How to complete this task:
Once the line containing "Task: Click the green" is found in the records below, return it and each following line exactly, up to and including the line containing "1600x1200 pixels.", and nothing else.
── Records for this exercise
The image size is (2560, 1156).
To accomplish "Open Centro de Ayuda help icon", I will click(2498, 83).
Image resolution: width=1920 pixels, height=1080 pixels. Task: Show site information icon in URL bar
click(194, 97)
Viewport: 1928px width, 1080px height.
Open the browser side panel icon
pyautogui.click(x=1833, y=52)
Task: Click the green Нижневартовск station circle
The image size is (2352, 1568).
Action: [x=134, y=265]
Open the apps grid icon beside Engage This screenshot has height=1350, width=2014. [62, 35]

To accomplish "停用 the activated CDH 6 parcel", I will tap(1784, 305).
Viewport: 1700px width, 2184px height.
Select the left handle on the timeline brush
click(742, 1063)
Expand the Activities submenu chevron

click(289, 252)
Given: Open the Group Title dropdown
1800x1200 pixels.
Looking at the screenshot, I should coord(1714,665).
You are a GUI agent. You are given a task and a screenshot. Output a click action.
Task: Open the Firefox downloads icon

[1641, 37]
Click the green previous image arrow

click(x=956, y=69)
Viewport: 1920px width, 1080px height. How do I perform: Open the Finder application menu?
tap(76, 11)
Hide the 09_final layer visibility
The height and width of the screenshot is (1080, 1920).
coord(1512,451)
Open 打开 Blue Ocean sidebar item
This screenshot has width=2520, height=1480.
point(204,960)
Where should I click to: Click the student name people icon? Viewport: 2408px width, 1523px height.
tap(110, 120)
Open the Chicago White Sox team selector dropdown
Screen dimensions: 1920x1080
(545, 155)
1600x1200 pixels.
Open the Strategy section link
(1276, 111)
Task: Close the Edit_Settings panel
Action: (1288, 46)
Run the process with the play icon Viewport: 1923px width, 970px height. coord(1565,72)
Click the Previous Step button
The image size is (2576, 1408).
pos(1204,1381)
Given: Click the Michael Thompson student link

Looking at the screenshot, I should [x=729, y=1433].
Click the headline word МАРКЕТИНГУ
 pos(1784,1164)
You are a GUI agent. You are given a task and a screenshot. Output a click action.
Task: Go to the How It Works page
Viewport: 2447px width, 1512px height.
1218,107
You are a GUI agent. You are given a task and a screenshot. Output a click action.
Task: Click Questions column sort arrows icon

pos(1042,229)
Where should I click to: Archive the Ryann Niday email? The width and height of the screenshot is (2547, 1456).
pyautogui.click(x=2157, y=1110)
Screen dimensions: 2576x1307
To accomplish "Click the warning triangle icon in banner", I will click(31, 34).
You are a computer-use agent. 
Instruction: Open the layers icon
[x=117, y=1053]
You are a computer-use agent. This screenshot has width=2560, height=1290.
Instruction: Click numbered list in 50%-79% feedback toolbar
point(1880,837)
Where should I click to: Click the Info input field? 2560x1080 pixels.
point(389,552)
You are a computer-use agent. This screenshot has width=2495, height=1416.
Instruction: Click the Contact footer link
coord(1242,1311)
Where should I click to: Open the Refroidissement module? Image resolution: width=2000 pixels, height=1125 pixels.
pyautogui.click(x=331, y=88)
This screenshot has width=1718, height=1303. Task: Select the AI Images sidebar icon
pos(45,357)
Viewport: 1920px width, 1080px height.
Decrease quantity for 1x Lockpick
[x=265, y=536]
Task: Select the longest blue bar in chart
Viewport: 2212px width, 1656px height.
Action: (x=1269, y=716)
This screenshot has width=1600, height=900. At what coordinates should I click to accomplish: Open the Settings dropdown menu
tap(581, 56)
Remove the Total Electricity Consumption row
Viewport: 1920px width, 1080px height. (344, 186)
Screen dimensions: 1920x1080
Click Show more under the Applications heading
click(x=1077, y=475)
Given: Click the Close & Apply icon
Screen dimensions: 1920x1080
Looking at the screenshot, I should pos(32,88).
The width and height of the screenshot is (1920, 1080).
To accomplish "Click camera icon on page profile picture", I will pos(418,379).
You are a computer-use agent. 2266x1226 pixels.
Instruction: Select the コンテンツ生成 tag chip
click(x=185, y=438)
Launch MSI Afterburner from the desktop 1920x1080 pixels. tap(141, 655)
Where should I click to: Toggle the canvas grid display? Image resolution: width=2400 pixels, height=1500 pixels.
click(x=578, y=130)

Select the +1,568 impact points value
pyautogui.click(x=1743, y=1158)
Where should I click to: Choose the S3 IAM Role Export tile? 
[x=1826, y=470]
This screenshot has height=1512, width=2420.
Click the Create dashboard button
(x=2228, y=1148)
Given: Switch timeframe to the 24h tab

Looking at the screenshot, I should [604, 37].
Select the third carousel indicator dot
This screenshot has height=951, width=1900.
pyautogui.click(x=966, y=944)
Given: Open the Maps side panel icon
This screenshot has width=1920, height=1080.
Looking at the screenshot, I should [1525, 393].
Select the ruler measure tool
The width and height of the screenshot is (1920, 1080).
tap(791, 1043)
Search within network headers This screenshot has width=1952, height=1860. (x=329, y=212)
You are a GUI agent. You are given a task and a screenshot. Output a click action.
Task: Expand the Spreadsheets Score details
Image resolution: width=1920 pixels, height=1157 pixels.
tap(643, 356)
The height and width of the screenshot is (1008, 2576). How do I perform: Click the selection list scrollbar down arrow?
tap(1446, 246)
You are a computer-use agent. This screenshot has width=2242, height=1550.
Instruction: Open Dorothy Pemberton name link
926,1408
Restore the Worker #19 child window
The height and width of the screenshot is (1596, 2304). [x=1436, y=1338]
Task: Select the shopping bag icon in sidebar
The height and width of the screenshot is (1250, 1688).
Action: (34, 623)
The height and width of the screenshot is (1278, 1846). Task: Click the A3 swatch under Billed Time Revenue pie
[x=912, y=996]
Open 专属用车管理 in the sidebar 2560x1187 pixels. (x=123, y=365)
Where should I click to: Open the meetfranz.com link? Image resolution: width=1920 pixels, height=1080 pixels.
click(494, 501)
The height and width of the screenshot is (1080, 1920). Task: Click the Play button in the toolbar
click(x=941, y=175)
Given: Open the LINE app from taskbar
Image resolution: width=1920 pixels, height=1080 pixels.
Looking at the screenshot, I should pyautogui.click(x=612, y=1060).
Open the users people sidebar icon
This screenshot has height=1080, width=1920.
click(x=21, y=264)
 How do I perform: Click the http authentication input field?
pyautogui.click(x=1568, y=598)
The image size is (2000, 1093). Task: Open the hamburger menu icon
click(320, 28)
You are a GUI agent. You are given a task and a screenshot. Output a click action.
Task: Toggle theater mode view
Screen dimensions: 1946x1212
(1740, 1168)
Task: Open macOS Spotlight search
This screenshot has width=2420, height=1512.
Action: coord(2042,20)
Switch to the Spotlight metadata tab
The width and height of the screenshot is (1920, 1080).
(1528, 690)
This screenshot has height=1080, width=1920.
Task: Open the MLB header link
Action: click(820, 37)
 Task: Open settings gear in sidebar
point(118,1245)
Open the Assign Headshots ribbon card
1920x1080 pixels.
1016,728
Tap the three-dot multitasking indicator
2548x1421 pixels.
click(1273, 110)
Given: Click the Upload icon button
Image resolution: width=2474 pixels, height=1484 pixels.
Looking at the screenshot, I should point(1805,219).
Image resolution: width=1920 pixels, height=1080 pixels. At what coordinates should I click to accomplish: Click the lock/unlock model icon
────
Response:
Task: Click the green Нижневартовск station circle
The image size is (2352, 1568).
Action: [x=134, y=265]
Open the apps grid icon beside Engage This screenshot has height=1350, width=2014. [62, 35]

To accomplish "停用 the activated CDH 6 parcel", I will tap(1784, 305).
Viewport: 1700px width, 2184px height.
Select the left handle on the timeline brush
click(742, 1063)
Expand the Activities submenu chevron

click(289, 252)
Given: Open the Group Title dropdown
1800x1200 pixels.
Looking at the screenshot, I should coord(1714,665).
You are a GUI agent. You are given a task and a screenshot. Output a click action.
Task: Open the Firefox downloads icon

[1641, 37]
Click the green previous image arrow

click(x=956, y=69)
Viewport: 1920px width, 1080px height. How do I perform: Open the Finder application menu?
tap(76, 11)
Hide the 09_final layer visibility
The height and width of the screenshot is (1080, 1920).
coord(1512,451)
Open 打开 Blue Ocean sidebar item
This screenshot has width=2520, height=1480.
point(204,960)
Where should I click to: Click the student name people icon? Viewport: 2408px width, 1523px height.
tap(110, 120)
Open the Chicago White Sox team selector dropdown
Screen dimensions: 1920x1080
(545, 155)
1600x1200 pixels.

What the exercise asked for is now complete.